TEXTO ▸

Al Gore pronunció un maravilloso discurso de aceptación. Fue auténtico, elegante y patriótico. Cuando le llamé para felicitarle, me dijo que un amigo suyo, cómico de profesión, le había dicho en broma que se llevaba lo mejor de ambos mundos: había ganado la votación popular y no tenía que hacer el trabajo.

Al día siguiente, después de que Tony Blair y yo conversáramos un poco, salí al exterior, elogié a Al y prometí colaborar con el presidente electo Bush. Luego Tony y Cherie nos acompañaron a Hillary, Chelsea y a mí a la universidad de Warwick, donde volví a pronunciar otro de mis discursos de despedida, esta vez sobre el enfoque de la globalización que nuestro grupo de la Tercera Vía había elegido: el comercio, más un contrato global para el desarrollo y la capacitación económica, la educación, la sanidad y la gobernabilidad democrática. El discurso también me dio la oportunidad de agradecer públicamente a Tony su amistad y su colaboración. Recordaba con afecto los momentos que habíamos vivido juntos y los echaría de menos.

Antes de irnos de Inglaterra, fuimos al palacio de Buckingham, aceptando la gentil invitación de la reina Isabel para tomar el té. Fue una visita muy plácida, en la que hablamos de las elecciones y del estado del mundo. Luego Su Majestad dio el poco frecuente paso de acompañarnos hasta la planta baja del palacio y escoltarnos hasta el coche para despedirse. Ella también había sido cortés y amable conmigo durante los anteriores ocho años.

Registros guardados ▸
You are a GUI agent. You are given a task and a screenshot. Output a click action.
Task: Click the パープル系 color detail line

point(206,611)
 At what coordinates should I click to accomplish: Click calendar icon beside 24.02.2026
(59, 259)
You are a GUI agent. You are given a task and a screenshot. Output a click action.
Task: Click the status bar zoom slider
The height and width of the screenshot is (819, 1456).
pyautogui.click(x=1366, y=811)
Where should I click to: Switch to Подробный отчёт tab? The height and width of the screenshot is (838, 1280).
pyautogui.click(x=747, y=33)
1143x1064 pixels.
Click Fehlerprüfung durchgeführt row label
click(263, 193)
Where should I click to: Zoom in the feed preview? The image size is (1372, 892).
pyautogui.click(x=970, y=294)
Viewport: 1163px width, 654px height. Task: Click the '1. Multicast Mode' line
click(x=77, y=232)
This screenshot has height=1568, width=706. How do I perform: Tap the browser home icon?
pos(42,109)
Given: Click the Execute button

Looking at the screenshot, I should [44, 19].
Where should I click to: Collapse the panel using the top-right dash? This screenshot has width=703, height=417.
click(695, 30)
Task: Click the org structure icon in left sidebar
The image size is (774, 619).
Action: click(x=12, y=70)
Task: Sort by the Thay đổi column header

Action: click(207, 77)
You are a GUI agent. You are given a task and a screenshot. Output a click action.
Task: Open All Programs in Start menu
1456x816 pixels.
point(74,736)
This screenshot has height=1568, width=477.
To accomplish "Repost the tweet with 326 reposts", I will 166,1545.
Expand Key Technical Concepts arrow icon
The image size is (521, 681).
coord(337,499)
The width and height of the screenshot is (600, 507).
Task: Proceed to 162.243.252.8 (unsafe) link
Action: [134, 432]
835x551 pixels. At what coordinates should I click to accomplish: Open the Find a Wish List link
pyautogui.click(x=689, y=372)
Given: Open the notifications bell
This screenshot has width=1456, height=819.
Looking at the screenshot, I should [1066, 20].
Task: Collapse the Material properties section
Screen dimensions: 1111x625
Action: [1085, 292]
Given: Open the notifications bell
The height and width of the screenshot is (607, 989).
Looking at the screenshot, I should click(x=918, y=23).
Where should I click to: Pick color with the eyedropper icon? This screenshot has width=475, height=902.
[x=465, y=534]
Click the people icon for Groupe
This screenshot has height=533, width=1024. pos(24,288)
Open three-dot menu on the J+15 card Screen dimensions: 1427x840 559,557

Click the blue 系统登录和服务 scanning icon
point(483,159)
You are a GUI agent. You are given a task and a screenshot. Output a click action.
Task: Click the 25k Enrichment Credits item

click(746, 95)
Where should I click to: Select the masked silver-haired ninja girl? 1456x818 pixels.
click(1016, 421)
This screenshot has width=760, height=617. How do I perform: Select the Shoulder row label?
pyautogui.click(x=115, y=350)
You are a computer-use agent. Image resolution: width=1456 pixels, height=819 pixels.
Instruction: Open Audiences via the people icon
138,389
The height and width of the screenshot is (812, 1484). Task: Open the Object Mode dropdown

OBJETIVOS ▸
**1)** De acuerdo con el texto, ¿por qué el amigo de Al Gore le dijo en broma que se llevaba lo mejor de ambos mundos? Conteste en una a tres oraciones.
**2)** Transcriba el pasaje del texto que empieza con "Al Gore pronunció" y sigue hasta "hacer el trabajo.".

RESPUESTAS ▸
**1)** Porque Al Gore había ganado la votación popular y, al mismo tiempo, no tenía que hacer el trabajo. Así se lo comentó en broma un amigo suyo, cómico de profesión.

**2)**
Al Gore pronunció un maravilloso discurso de aceptación. Fue auténtico, elegante y patriótico. Cuando le llamé para felicitarle, me dijo que un amigo suyo, cómico de profesión, le había dicho en broma que se llevaba lo mejor de ambos mundos: había ganado la votación popular y no tenía que hacer el trabajo.